There is speculation that Kim would have discussed with Xi the roadmap towards the regime's security alongside denuclearization. Kim's trip coincided with the announcement that South Korea and the U.S. would be suspending one of their joint-military exercises in August. China has been calling for this for a long time. Beijing would have welcomed this development.
The sight of North Korea and China getting so close again has started to worry some watchers. For example, there are already signs that China is easing sanctions on North Korea. After the last time Kim met with Xi, Trump accused Xi of changing Kim's attitude towards the US. China may use the North Korea situation to try and influence the trade talks with the US. South Korea's presidential office said they are keeping a close eye on developments in Beijing. It was in the Moon administration's interest to try and facilitate good relations between North Korea and the US so that the denuclearization process goes smoothly.

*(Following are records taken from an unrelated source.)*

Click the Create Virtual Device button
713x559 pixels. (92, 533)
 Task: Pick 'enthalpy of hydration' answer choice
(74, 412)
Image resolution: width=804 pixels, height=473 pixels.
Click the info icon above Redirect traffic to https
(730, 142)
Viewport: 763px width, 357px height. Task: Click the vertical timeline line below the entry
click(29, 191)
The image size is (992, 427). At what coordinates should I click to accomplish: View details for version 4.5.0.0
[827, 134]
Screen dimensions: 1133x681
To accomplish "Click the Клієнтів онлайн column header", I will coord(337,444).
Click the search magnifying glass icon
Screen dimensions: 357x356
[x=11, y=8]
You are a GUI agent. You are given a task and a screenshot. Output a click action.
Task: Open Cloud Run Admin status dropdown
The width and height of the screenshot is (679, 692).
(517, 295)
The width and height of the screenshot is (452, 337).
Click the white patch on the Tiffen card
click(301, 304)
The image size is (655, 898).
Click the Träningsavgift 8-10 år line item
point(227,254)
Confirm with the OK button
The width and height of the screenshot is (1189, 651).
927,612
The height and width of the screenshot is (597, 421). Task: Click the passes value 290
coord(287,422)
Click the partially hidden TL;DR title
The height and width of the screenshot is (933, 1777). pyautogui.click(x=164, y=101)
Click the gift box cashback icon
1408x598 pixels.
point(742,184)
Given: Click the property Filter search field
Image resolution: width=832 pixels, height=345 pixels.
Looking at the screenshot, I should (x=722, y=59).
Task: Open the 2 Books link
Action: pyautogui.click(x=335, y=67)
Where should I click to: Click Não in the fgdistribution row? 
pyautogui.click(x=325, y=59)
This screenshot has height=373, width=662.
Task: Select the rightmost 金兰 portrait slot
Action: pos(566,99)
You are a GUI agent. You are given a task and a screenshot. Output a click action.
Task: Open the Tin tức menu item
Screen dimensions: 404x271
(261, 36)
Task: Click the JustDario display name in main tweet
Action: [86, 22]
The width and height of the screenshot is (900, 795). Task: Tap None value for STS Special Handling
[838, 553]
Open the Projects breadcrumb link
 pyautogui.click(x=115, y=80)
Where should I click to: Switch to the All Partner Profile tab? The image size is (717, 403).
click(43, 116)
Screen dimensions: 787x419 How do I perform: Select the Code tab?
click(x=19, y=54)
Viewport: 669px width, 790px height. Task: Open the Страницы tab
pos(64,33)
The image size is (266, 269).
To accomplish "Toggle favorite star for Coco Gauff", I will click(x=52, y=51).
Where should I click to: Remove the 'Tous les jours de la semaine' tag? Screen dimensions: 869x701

By 2020 North Korea was in a very difficult situation. It sealed off its border with China since late January 2020. China accounts for 95 percent of North Korea’s total trade. It is easy to imagine that North Korea’s economic difficulties have become even more severe. According to the National Intelligence Service’s report to the parliamentary intelligence committee on May 6, trade volume between North Korea and China fell 55 percent in the first quarter, year-on-year, and plunged 91 percent in March alone. It seems commercial activities in North Korea have shrunken as fewer markets remain open, with Pyongyang citizens hoarding daily necessities. Needless to say, North Korea is in desperate need of help from China. In this situation, it remains to be seen how their relations may evolve.
North Korean leader Kim Jong-un is focusing on diplomacy with China. On May 7, Kim sent a verbal message to Chinese President Xi Jinping to congratulate China for successfully containing the spread of COVID-19. The message came at a time when both North Korea and China were preparing to normalize their respective economies after gaining control over the virus situation to some extent.
To resolve the urgent problem of economic difficulties, North Korea is likely to focus more on its ties with China, putting its relations with the U.S. on the back burner for the time being. Also, any meaningful improvement in inter-Korean relations will likely be made in line with progress in nuclear negotiations between North Korea and the U.S. and the possible, subsequent easing of sanctions on North Korea.